(第24回)金利の復活


1999年2月に始まったゼロ金利政策は、2000年8月に一度解除されたことがあります。折からITバブルの反動が出はじめた直後で、わずか5ヵ月後には解除を撤回し、量的緩和を追加せざるをえなくなるという、きわめて悪いタイミングでした。当時の速水日銀総裁は、景況の不透明さに目をつぶって、自分自身が始めた金融政策を早く終らせることを優先したのです。言い換えれば、それほどまでに、ゼロ金利は副作用の強い非常処置であると当初から意識されていたといえます。


資本主義である限り、金利は経済活動の原点です。
人がそれぞれ自分の所持金の範囲内で生活している限り、信用が創造されず、経済は拡大しません。ある人が、別の人もしくは機関からお金を借りて何かに使えば、それが消費か投資かのいずれであっても、経済成長の第一歩が始まります。
逆説的にいえば、金を貸すユダヤの商人がいてこそ経済は発展します。金利は、経済の成長に伴う分け前であり、社会的に意味のあるインセンティブです。
ところが、その金利がゼロということは、いわば重力がないということと同じです。無重力状態でスポーツをした場合、楽といえば楽でしょうが、メリハリのないものになるでしょう。企業や個人の経済活動は、金利という重力があってこそ、その反作用で筋肉が強化され、活力と取捨選択のメリハリが生じます。
日本経済は過去7年間のうちほとんどをゼロ金利で過してきました。金利ゼロを享受できたのは銀行だけで、企業や個人はなにがしかの金利を負担したものの、その金利は大幅に軽減されており、いわば重力の軽減というハンデキャップをもらって経済活動をしていたわけです。この状態を長く続けていたら、経済社会の筋肉が徐々に蝕まれ、寝たきり老人のようにもなりかねません。
今回の解除で、日本経済がようやく真の活力を取り戻す緒についたといえます。


では、金利が復活することによって、だれが有利になるのでしょうか?
表面的に考えれば、お金を貸している人に有利であり、お金を借りている人には不利です。ところが、実際の経済はそんなに単純ではありません。
現在の米欧の株式市場の最大の懸念材料が、金利上昇による景気への悪影響であるように、金利という重力の力が強まった場合、経済活動を鈍らせる方向に力が働くのはいうまでもありません。しかし、その一方で、現実の経済はへなへなと無抵抗にしおれるわけではなく、重力に対する反作用で旺盛な経済活力が生まれます。かつて80年代初め、レーガン大統領による高金利政策時代の米国では、FFレートが10%台半ばに達する破天荒な金融情勢の中、多くの企業が20%もの金利を支払っても事業活動を継続し、後年の成長につなぐことができました。(米国企業は当時から負債より株主資本に厚みがあったから可能だった面もありますが)
まして日本では、金利が上昇したというより、やっと復活したばかりです。今後しばらくは多少金利が上昇しても、それ以上に経済活動が活発化することが十分に考えられます。そして経済活動が活発化するということは、お金の回転率がよくなることであり、お金の有利な使い途がどんどんできるということを意味します。
デフレは、何もしない人が得する経済状況でした。預貯金金利はゼロに等しくても、物価の下落を考えれば、元本価値は上昇していたのです。それに対して今後は、多少の金利を受け取っても、実質金利は逆に低下していく恐れがあると考えなければなりません。金利の復活で得をするのは必ずしも預金者ではなく、実質金利の面からは、むしろ借りる側にフォローの風が吹きはじめているという見方ができます。

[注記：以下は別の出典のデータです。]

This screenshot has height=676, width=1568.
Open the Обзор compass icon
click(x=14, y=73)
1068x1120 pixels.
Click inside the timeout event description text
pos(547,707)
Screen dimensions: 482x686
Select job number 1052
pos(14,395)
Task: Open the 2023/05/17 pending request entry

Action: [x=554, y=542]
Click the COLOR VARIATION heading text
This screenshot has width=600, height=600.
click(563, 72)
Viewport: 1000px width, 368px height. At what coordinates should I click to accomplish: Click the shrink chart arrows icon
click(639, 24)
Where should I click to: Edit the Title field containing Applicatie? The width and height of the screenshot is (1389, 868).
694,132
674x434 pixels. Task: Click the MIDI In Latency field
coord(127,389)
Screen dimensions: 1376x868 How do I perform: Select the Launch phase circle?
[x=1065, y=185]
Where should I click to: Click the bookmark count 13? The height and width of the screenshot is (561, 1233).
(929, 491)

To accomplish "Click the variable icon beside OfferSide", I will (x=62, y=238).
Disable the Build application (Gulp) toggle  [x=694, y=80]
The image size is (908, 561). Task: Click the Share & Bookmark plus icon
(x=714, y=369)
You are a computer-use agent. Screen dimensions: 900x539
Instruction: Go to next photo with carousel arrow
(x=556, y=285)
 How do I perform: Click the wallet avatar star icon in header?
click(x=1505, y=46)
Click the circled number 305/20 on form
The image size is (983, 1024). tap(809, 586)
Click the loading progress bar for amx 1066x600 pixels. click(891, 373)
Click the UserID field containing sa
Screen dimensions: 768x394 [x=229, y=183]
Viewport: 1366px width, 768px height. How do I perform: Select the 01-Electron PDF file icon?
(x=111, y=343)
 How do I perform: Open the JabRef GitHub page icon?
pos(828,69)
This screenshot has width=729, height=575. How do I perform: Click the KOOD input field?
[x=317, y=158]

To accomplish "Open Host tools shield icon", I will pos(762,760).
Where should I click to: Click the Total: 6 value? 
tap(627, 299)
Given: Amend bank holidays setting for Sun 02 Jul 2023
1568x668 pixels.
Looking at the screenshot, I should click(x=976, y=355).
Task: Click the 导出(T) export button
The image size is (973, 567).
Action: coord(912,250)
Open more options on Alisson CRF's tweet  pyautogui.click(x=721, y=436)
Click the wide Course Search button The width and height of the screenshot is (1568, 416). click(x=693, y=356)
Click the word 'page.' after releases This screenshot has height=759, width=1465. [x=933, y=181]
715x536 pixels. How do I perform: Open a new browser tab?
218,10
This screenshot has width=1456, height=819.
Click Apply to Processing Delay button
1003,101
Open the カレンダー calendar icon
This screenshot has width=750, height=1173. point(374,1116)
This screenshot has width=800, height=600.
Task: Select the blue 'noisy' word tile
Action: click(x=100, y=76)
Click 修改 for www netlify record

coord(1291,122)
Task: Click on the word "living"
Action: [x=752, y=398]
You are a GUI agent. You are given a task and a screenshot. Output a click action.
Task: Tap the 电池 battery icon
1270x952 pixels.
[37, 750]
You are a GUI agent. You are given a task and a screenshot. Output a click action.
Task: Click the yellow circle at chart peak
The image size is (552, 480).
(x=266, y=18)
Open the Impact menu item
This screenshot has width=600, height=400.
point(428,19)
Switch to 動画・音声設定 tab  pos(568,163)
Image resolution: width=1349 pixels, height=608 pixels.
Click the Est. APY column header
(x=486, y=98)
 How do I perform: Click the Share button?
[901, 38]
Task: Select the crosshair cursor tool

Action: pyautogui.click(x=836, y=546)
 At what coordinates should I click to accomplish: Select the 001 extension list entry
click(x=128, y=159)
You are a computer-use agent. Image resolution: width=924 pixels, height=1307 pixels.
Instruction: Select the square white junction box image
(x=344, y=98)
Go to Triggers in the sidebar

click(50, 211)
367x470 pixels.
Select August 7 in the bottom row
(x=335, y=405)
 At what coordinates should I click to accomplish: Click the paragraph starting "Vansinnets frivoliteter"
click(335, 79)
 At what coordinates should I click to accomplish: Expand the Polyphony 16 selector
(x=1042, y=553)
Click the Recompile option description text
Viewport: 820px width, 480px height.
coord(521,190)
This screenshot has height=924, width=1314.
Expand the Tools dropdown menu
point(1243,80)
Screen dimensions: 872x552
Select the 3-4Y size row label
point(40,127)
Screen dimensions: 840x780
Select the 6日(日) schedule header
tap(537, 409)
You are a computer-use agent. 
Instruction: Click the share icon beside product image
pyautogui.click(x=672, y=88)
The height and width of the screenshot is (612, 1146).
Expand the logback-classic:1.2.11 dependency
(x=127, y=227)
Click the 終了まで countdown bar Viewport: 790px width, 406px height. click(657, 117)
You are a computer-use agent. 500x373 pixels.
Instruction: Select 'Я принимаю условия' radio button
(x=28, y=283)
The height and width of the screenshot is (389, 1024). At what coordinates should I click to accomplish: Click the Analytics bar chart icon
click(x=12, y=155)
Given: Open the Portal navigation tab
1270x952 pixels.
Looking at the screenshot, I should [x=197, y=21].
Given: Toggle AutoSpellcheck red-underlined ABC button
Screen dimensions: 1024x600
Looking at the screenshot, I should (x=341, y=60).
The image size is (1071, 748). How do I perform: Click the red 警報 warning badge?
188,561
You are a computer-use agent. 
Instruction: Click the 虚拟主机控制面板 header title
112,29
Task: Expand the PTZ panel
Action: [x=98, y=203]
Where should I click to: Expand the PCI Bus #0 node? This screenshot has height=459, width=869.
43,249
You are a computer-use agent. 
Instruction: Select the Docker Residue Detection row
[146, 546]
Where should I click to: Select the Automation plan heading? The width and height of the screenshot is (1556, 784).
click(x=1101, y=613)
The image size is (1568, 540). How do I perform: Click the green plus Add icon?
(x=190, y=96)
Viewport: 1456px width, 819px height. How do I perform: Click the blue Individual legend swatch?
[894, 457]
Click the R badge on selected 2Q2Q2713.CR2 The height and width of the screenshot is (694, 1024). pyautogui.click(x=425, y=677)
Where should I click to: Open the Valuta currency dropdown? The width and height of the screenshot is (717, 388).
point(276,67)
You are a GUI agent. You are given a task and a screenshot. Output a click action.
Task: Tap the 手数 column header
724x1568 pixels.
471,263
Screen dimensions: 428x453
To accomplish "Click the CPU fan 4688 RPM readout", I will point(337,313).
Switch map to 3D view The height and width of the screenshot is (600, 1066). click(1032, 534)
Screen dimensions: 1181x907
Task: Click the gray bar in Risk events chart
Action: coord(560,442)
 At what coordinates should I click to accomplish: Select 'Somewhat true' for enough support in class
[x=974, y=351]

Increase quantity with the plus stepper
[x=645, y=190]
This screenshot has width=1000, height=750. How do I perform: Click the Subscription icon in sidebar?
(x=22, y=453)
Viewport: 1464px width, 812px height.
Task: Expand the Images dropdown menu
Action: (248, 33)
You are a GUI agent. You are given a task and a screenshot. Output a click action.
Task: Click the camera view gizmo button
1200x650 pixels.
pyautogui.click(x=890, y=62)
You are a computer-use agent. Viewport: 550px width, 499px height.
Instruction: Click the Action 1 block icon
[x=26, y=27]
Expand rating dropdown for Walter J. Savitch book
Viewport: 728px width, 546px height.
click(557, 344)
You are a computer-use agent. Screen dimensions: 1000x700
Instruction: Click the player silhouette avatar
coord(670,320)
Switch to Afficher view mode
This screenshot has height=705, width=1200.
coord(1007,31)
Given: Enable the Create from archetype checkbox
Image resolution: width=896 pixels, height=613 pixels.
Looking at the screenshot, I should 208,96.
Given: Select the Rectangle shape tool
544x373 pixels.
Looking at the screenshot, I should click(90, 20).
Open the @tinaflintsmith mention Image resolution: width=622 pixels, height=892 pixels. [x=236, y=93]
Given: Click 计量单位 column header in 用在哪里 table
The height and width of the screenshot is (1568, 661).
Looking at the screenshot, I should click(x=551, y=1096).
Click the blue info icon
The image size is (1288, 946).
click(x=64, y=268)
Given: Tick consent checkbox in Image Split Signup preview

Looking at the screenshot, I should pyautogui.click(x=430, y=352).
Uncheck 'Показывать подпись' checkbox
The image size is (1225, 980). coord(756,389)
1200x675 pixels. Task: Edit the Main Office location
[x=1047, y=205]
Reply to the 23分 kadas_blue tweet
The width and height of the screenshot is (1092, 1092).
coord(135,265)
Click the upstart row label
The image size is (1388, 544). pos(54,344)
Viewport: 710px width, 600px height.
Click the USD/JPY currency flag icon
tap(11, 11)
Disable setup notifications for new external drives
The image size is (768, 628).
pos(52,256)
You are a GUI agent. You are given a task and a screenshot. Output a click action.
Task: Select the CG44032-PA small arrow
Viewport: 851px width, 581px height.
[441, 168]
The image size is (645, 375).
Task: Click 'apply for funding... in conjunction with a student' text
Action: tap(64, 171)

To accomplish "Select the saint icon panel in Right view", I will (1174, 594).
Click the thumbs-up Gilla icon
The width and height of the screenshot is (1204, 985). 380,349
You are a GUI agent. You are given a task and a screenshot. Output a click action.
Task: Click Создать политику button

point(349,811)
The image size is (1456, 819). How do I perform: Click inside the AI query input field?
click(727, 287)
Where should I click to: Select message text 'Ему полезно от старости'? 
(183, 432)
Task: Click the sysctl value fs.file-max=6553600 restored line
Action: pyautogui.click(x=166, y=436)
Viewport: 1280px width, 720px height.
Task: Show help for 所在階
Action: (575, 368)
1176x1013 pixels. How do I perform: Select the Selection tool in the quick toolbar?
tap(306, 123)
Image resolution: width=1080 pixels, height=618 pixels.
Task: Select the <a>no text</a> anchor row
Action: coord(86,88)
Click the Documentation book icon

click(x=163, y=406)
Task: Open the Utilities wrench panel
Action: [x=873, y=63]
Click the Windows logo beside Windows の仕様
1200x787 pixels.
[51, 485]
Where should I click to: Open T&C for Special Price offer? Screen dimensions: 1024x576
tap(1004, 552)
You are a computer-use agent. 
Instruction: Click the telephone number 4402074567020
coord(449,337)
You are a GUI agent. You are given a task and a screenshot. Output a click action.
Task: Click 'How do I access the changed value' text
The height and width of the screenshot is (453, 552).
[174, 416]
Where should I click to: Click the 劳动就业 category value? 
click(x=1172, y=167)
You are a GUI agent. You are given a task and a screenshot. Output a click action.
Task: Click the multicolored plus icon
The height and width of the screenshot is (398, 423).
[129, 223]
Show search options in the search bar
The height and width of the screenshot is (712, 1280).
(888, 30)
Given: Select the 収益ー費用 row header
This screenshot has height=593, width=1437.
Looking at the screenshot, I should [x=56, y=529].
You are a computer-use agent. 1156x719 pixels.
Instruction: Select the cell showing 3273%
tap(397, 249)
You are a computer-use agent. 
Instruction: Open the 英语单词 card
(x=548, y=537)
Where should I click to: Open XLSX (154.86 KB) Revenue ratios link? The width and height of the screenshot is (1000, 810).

株式市場においても、ゼロ金利解除の影響について、無借金で現預金の多い会社が有利で、借金のある会社には不利という常識が流布されています。上に述べた考えから、この常識は疑ってみる必要がありましょう。
無借金で現預金の多い会社は、一般的には、行動が保守的でデフレ向きです。一方、借金のある会社は、借金ができた経緯にもよりますが、一般的には行動がアグレッシブで、拡大経済向きといえる場合が多いといえます。
今後やってくるはずの業績相場では、どのような業種の、どのような銘柄が選好されるか現時点では予断を許さないものの、少なくとも金融相場のようには足元の業績や財務内容にナーバスでなく、もっと寛らかで、前向きで、動的な観点から企業を評価する株価形成になっていくと予想されます。